With all the good Speed did, it did have it's pit falls. No one who constantly watched the network can honestly say today that the network did not become more NASCAR centric over the years. Remember Two-Wheel Tuesdays? Now Tuesday night, like every other weeknight on Speed, has become a home for terrible original programming. From Unique Whips to Wrecked: Life in the Crash Lane to Livin' the Low Life to Hard Parts: South Bronx to R U Faster Than a Redneck to The Racing Chef to I Wanna Date a Race Car Driver. You have to give Speed some credit. They found a way to roll out turd after turd after turd with almost no end it sight. Speed did get a few shows right. Pinks was alright. Pass Time was bearable. Back In The Day was nostalgic. But if we can all agree on something, the end of Speed with fortunately bring an end to it's garbage television programming.

It's hard for me to believe those shows made Speed more money and drew better ratings than when Wind Tunnel was on four nights a week or weekly shows on open-wheel racing, motorcycle racing, sports cars, drag racing, etc. Speed's demise was not solely because of it's poor choices in programming (although looking at what they allowed on television it should be) but the big conglomerates deciding to enter the ring and challenge ESPN for top 24/7 sports network. There will be no home for motorsports on Fox Sports 1, only NASCAR. Wind Tunnel will be gone, as will Dave Despain. Speed Center will be gone, as will most of it's staff leaving many forms of motorsports without a home. A whole slew of talent will be without jobs including Bob Varsha, Adam Alexander, Marshall Pruett, John Dagys and Robin Miller to name a few. Fox Sports 1 will not give you updates on Indiana Sprint Week or show twenty-one and a half hours of the 24 Hours of Le Mans. Who knows what will happen with United SportsCar Racing in 2014 (Update: They will be on Fox Sports 1/Fox Sports 2, as will FIA Formula E).

The major problem with sports news is contracts on broadcast rights. CNN, MSNBC and Fox News, don't have contract to the broadcast rights to U.S. Supreme Court decisions or the United Nations or international news. They cover what has to be covered because it affects the people. Imagine if a news network didn't cover the Boston Marathon bombing because they didn't have the rights to cover breaking news in the New England area.
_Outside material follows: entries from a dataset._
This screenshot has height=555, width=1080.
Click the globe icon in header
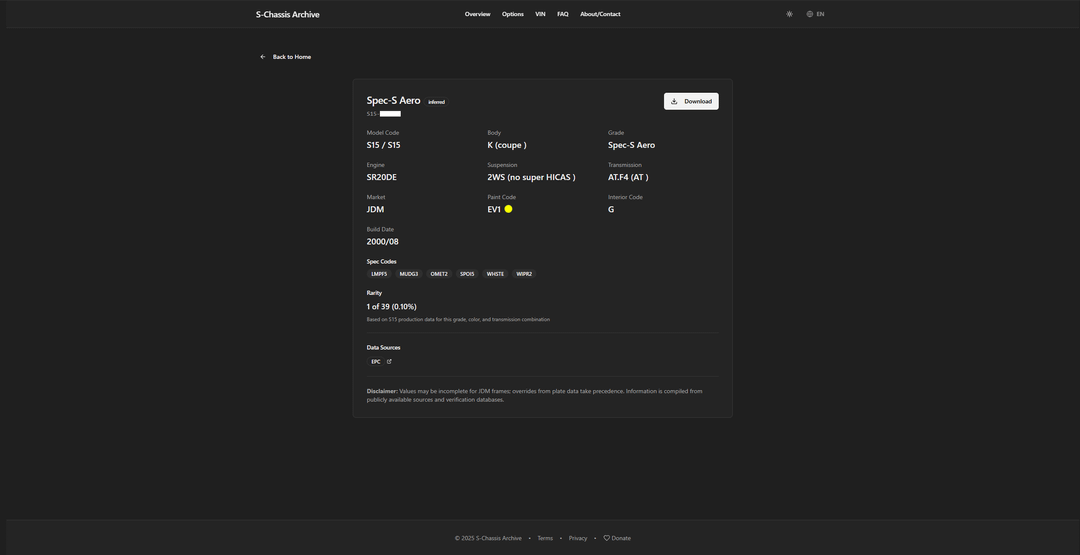pyautogui.click(x=810, y=14)
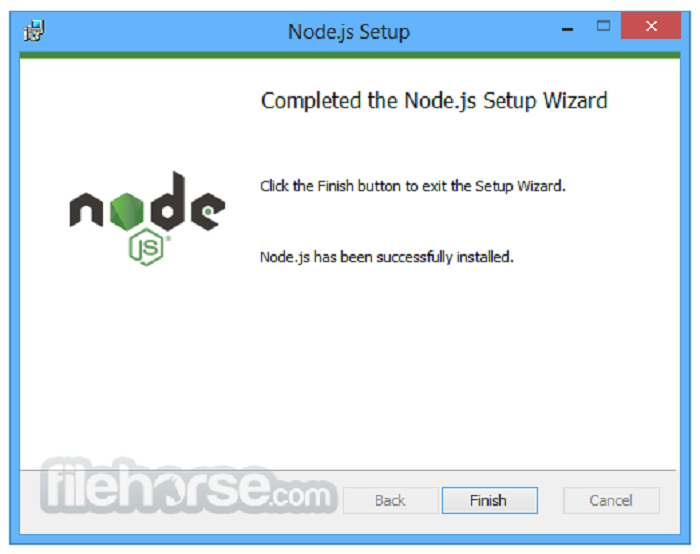This screenshot has width=700, height=554.
Task: Click the filehorse watermark text
Action: click(156, 487)

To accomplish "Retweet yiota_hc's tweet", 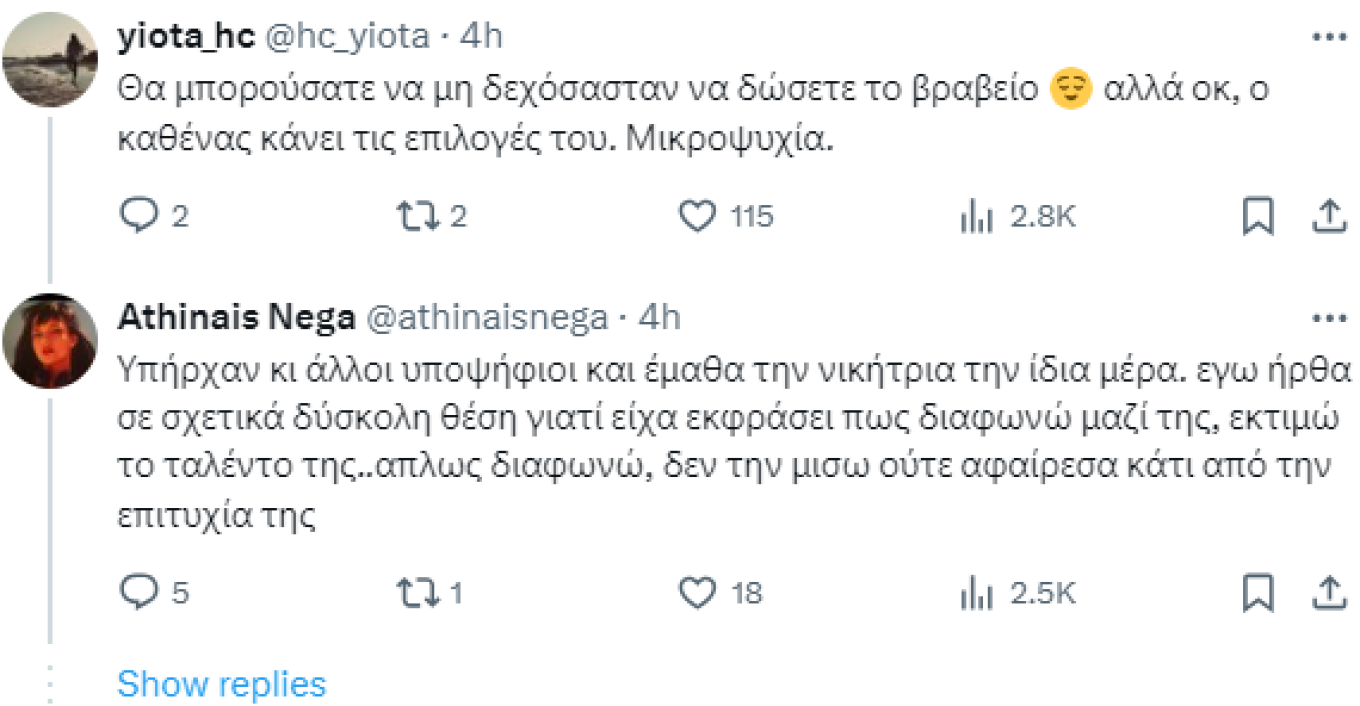I will point(415,216).
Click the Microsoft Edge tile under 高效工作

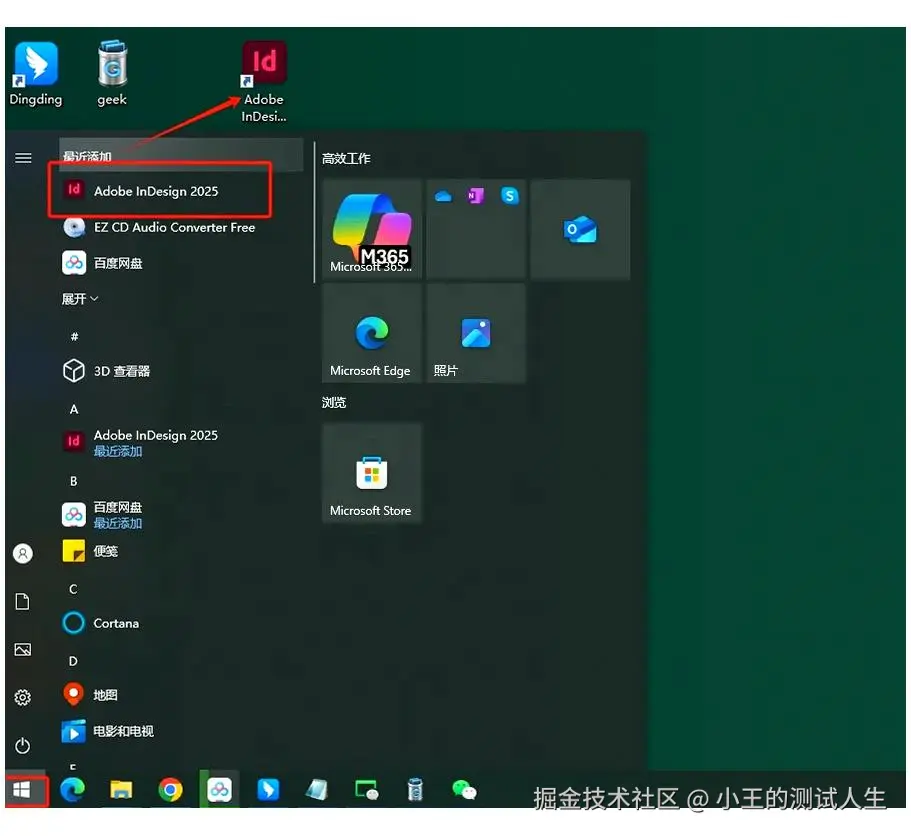371,333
Thank God that will never be the case but sports news is the opposite. Why cover something you don't have the contract to? That is why we see disproportional coverage of certain sports whether it be by ESPN or NBC Sports and that will probably be the case when Fox Sports 1 takes the air. It's a slippery, ethical slope that may never be conquered.

Back to the point. Speed will still be around for a little over under a month and a half week but it's on it's death bed. These are the final days of what was a great home for racing for so many years. People might not give a damn about Speed going six feet under but I will look at Fox Sports 1 the same way I look at Red Bull Racing in Formula One, a team whose original roots goes back to Stewart Grand Prix and an upset 1-2 with Johnny Herbert and Rubens Barrichello at the Nürburgring to Jaguar Racing who never lived up to the name and the pit crew literally waved goodbye after Christian Klien made the teams final pit stop at Brazil. When Fox Sports 1 is showing matches in the 2018 FIFA World Cup and Major League Baseball I will remember the roots that stretch all the way back to Speedvision with a rebranding to Speed in the middle and the fact that without the network I might not have caught the racing bug and I might not be writing this blog today.